(Exercise): The lines to copy run from the one containing "memory (695, 1081)" to the end of the records below; repeat them exactly and include nothing else.

----------

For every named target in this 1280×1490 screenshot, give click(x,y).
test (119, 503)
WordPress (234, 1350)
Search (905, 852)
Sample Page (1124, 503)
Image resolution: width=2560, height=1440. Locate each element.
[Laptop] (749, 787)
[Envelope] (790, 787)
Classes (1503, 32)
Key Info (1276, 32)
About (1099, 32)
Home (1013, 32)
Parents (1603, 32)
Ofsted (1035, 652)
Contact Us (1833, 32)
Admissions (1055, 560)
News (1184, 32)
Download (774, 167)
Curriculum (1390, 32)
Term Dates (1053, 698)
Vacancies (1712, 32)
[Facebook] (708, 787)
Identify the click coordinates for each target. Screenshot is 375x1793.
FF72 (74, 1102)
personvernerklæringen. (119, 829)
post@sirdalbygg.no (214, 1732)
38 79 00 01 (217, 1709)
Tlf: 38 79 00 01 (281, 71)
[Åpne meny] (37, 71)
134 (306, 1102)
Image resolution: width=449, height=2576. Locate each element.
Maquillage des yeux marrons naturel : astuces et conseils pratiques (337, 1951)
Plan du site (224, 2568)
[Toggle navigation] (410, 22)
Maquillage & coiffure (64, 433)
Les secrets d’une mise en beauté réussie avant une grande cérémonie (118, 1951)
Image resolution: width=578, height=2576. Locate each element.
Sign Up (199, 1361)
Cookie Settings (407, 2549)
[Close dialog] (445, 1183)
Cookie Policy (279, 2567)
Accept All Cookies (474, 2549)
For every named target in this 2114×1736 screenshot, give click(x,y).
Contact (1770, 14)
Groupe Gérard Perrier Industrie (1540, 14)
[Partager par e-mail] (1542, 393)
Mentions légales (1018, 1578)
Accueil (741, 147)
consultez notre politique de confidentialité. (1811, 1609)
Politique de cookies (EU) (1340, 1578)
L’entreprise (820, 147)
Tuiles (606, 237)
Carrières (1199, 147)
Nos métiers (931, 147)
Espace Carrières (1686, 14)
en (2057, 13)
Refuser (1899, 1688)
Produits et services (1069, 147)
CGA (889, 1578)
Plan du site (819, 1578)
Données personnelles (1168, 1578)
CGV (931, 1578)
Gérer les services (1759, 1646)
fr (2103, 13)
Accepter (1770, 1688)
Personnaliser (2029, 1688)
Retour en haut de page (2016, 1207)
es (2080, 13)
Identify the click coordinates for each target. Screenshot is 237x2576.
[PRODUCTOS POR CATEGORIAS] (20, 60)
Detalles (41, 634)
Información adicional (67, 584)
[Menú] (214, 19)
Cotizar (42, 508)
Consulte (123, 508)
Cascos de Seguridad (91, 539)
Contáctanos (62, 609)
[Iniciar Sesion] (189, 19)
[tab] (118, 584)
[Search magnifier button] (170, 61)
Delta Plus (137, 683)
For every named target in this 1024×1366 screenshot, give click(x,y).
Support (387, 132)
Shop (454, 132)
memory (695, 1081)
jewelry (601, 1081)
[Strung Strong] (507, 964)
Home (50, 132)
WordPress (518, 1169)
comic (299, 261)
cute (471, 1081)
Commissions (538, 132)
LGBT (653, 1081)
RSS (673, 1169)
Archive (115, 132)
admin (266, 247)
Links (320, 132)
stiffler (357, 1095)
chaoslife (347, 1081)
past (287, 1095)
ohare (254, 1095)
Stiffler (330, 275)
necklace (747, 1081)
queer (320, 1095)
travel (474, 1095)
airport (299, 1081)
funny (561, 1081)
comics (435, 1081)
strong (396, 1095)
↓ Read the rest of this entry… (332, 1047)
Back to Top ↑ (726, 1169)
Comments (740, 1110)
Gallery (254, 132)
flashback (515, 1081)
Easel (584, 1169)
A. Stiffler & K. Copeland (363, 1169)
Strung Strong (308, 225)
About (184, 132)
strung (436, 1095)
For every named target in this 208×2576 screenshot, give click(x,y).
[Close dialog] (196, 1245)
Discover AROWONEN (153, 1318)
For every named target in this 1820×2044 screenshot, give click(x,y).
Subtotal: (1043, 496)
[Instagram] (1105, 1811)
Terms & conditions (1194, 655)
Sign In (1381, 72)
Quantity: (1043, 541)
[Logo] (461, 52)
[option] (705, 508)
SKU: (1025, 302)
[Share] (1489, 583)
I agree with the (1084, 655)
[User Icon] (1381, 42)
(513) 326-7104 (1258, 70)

----------

(Exercise solution):
memory (695, 1081)
jewelry (601, 1081)
[Strung Strong] (507, 964)
Home (50, 132)
WordPress (518, 1169)
comic (299, 261)
cute (471, 1081)
Commissions (538, 132)
LGBT (653, 1081)
RSS (673, 1169)
Archive (115, 132)
admin (266, 247)
Links (320, 132)
stiffler (357, 1095)
chaoslife (347, 1081)
past (287, 1095)
ohare (254, 1095)
Stiffler (330, 275)
necklace (747, 1081)
queer (320, 1095)
travel (474, 1095)
airport (299, 1081)
funny (561, 1081)
comics (435, 1081)
strong (396, 1095)
↓ Read the rest of this entry… (332, 1047)
Back to Top ↑ (726, 1169)
Comments (740, 1110)
Gallery (254, 132)
flashback (515, 1081)
Easel (584, 1169)
A. Stiffler & K. Copeland (363, 1169)
Strung Strong (308, 225)
About (184, 132)
strung (436, 1095)
For every named target in this 208×2576 screenshot, give click(x,y).
[Close dialog] (196, 1245)
Discover AROWONEN (153, 1318)
For every named target in this 1820×2044 screenshot, give click(x,y).
Subtotal: (1043, 496)
[Instagram] (1105, 1811)
Terms & conditions (1194, 655)
Sign In (1381, 72)
Quantity: (1043, 541)
[Logo] (461, 52)
[option] (705, 508)
SKU: (1025, 302)
[Share] (1489, 583)
I agree with the (1084, 655)
[User Icon] (1381, 42)
(513) 326-7104 (1258, 70)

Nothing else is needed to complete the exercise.